旭化成建材が過去10年で手がけた3040件の杭打ち工事のうち、少なくとも266件でデータの偽装があった。同社がきのう、発表した。

 不正が発覚してから1カ月。問題の規模が広がるにつれ、建設業界そのものの信頼が問われる事態になっている。この際、業界の病根を解明すべきだ。

 横浜市のマンションでの不正が明らかになった10月、旭化成建材の幹部は、工事の現場責任者について「ルーズな感じがした」と、原因が個人の資質にあるかのように話していた。

 しかし、偽装はこの人物に限らず、なかば常態化していたことがわかった。同様の不正をした人数は50人以上にのぼる。

 杭打ちのデータを記録し損ない、重い覚悟で偽装したというよりも、「気軽にデータをコピーする感じ」と関係者は言う。それだけに事態は深刻だ。

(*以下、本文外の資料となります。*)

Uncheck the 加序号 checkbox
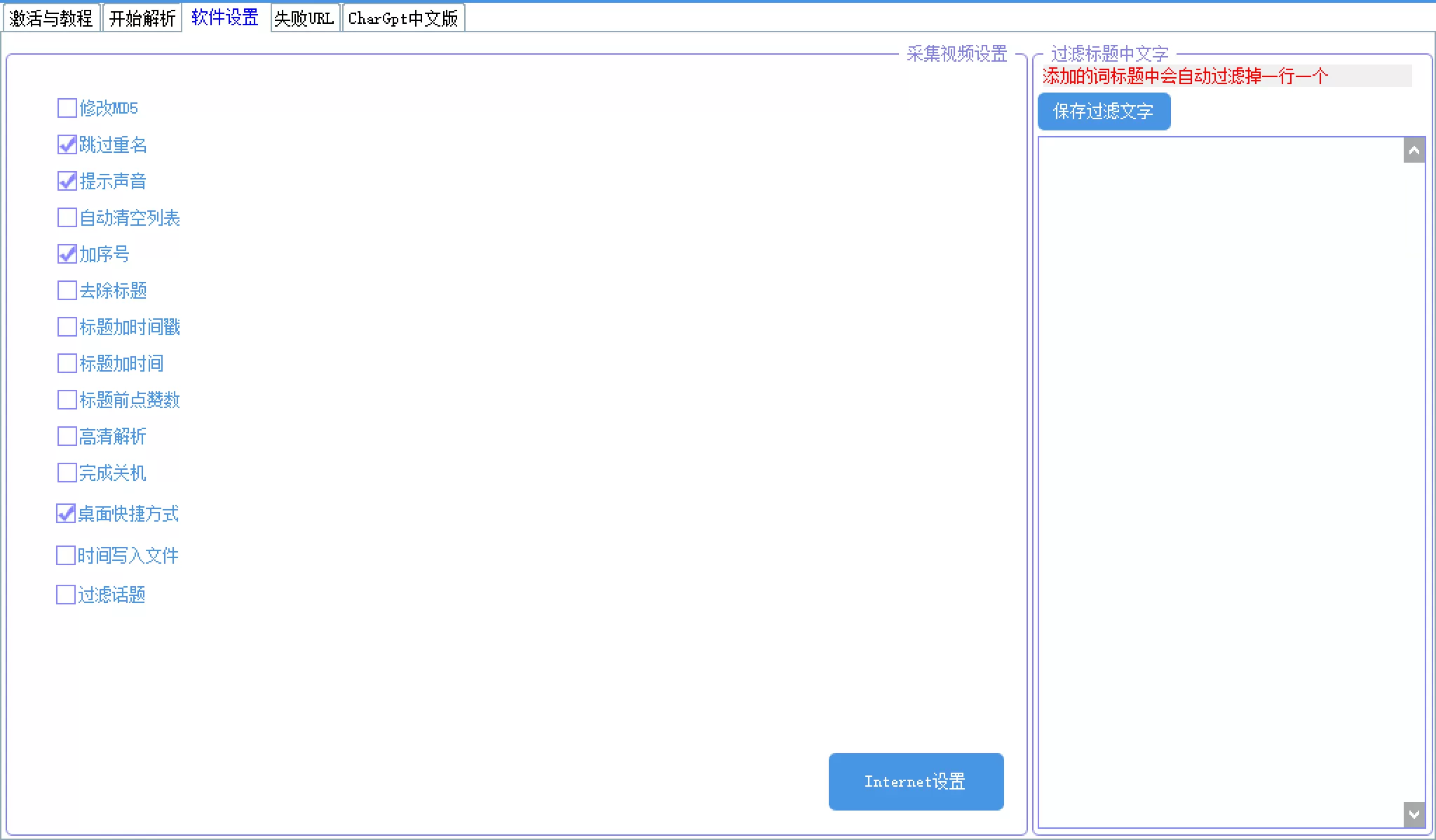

 問題の50人以上の大半は、旭化成建材に出向していた別会社の従業員で、様々な会社の現場を渡り歩いていた。となれば今回の266件は氷山の一角で、他社でも偽装があったのではと考えるのが自然だろう。

 また、大手のジャパンパイルが一部の杭工事でデータを流用していたことも明らかになった。自治体レベルでは、他社の工事にも広げて調べる動きが出ている。国交省が率先して業界全体の調査に乗り出すべきだ。

 不正が判明した物件については、安全かどうかの確認が急務だ。杭の状態を見極め、建物全体の判定が必要だろう。

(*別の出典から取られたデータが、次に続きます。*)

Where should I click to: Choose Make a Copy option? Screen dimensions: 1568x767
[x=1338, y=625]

 ただ、特にマンションでは、調査作業で住民の生活に影響がでかねない。住民同士で意見が割れることもあろう。販売業者や元請けは、住民に丁寧に説明しながら進めるべきだ。

 問題の背景として、ゼネコンなど元請けの「現場力」の低下も指摘されている。コスト削減で、現場に常駐する元請け社員が減り、一人あたりの仕事は増えた。現場監督なのにデスク仕事に追われ、工事を見極める力が弱まった。その結果、下請けまかせになり、基本的な工事でもヒヤリとすることが少なくない、と専門家は言う。

 実際、横浜の件の元請けである三井住友建設は、多くの杭打ち工事に立ち会っていなかった。同社は「管理に落ち度はなかった」というが、ではどこに問題があったか検証すべきだ。

 元請けには現場を管理し、何よりも安全を優先する責任がある。「現場力」の向上には何が必要か。国、自治体、業界は、識者の意見も聴いて早急に改善策を練ってほしい。